You may be asking yourself, what does math have to do with the Super Bowl? Lots, actually! Even if you just watch for the commercials, it’s more fun if you also understand what’s going on in the game. If nothing else, you can impress the bar with some truly random trivia. Obviously this isn’t a comprehensive guide to all things related to American football, but hopefully it’ll make the game a bit more fun.
The basics: The first Super Bowl was played on January 15, 1967. This year’s contest, Super Bowl XLVI, is between the NFC champion New York Giants and the AFC champion New England Patriots. The Giants have won 3 of their 4 previous Super Bowl appearances, including their most recent one in 2008 in which they defeated the Patriots 17-14. The Patriots have won three Super Bowls out of six total appearances, all within the last ten years and all with current quarterback Tom Brady. The game will be played in Indianapolis at Lucas Oil Stadium. Unlike in most sports championships, there is no true home team in the Super Bowl; rather, the AFC team is designated the home team in even years and the NFC team is the home team in odd years. The venue is selected several years in advance of the game and no team has ever played a Super Bowl in their own stadium (though it is possible for a host team to compete in the Super Bowl, it just hasn’t happened yet). Traditionally only stadiums in warm climates or that have domes or retractable roofs have been selected to host the championship game, but this will finally change in 2014 when the new MetLife Stadium in East Rutherford, New Jersey, hosts the game. (Insert rant about how the corporate sponsors and people rich enough to afford Super Bowl tickets don’t want to have to freeze their butts off to watch the game, whereas True Fans know that the best games are played in really shitty weather.)
The audience and ads: The Super Bowl is one of the most watched programs on American television each year. At any given point in the game, there are between 80 and 90 million people watching it in the U.S. The 2011 Super Bowl was the highest rated program ever to air on U.S. television, with 111 million viewers. With such a huge audience, the advertisements are famously flashy and expensive. The average cost for a 30-second ad during this year’s broadcast on NBC is $3.5 million, with prime slots going for $4 million. And that doesn’t include production costs! In addition, Lucas Oil Stadium has seating for over 70,000 fans. Tickets are still available, but they’re gonna cost you. Nosebleed seats can be bought for a mere $2,386, whereas seats on the 50-yard line will cost you a whopping $14,093!
****************************************
Written task 1 => Using the Super Bowl excerpt, decide whether each statement agrees with it: (a) the Giants defeated the Patriots in their 2008 Super Bowl meeting; (b) the NFC team is designated the home team in even years; (c) at least one team has played a Super Bowl in its own stadium. Answer yes or no for each, and quote the words of the excerpt that settle it.
Written task 2 => According to the Super Bowl excerpt, how many viewers watched the 2011 Super Bowl?

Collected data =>
****************************************
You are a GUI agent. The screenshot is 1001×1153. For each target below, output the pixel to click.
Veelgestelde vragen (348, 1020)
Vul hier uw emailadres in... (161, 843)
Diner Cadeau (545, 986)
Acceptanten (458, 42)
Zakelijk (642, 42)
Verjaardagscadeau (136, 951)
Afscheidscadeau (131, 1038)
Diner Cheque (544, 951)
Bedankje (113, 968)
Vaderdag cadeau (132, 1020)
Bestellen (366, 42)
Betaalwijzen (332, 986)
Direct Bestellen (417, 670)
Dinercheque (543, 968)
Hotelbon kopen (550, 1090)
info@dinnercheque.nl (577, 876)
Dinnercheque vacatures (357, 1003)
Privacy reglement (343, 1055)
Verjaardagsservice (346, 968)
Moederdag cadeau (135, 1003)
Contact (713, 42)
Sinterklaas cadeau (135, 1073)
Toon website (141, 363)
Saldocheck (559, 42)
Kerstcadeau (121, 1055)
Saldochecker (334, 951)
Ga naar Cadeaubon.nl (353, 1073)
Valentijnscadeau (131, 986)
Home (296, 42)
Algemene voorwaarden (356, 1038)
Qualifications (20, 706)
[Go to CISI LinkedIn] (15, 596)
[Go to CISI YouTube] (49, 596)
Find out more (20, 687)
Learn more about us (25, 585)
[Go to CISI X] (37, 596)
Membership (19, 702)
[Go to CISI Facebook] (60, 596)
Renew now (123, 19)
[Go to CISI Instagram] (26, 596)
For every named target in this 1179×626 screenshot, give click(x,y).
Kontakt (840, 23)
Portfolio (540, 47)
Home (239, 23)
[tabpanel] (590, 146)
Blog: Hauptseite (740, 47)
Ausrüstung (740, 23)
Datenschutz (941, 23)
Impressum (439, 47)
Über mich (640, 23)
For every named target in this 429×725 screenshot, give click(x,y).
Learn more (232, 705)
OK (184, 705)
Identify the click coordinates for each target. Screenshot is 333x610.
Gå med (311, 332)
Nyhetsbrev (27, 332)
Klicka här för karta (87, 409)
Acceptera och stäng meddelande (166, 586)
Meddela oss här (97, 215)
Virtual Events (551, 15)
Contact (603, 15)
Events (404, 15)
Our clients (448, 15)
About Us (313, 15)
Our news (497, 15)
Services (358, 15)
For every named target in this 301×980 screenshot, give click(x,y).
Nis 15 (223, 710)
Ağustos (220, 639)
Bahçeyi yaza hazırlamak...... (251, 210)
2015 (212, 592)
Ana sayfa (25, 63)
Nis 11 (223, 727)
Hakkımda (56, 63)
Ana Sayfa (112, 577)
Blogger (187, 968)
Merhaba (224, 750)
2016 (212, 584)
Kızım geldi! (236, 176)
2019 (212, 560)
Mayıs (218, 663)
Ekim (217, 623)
****************************************
Complete response 1 =>
(a) Yes: "including their most recent one in 2008 in which they defeated the Patriots 17-14."
(b) No: "the AFC team is designated the home team in even years and the NFC team is the home team in odd years."
(c) No: "no team has ever played a Super Bowl in their own stadium."

Complete response 2 => The 2011 Super Bowl had 111 million viewers.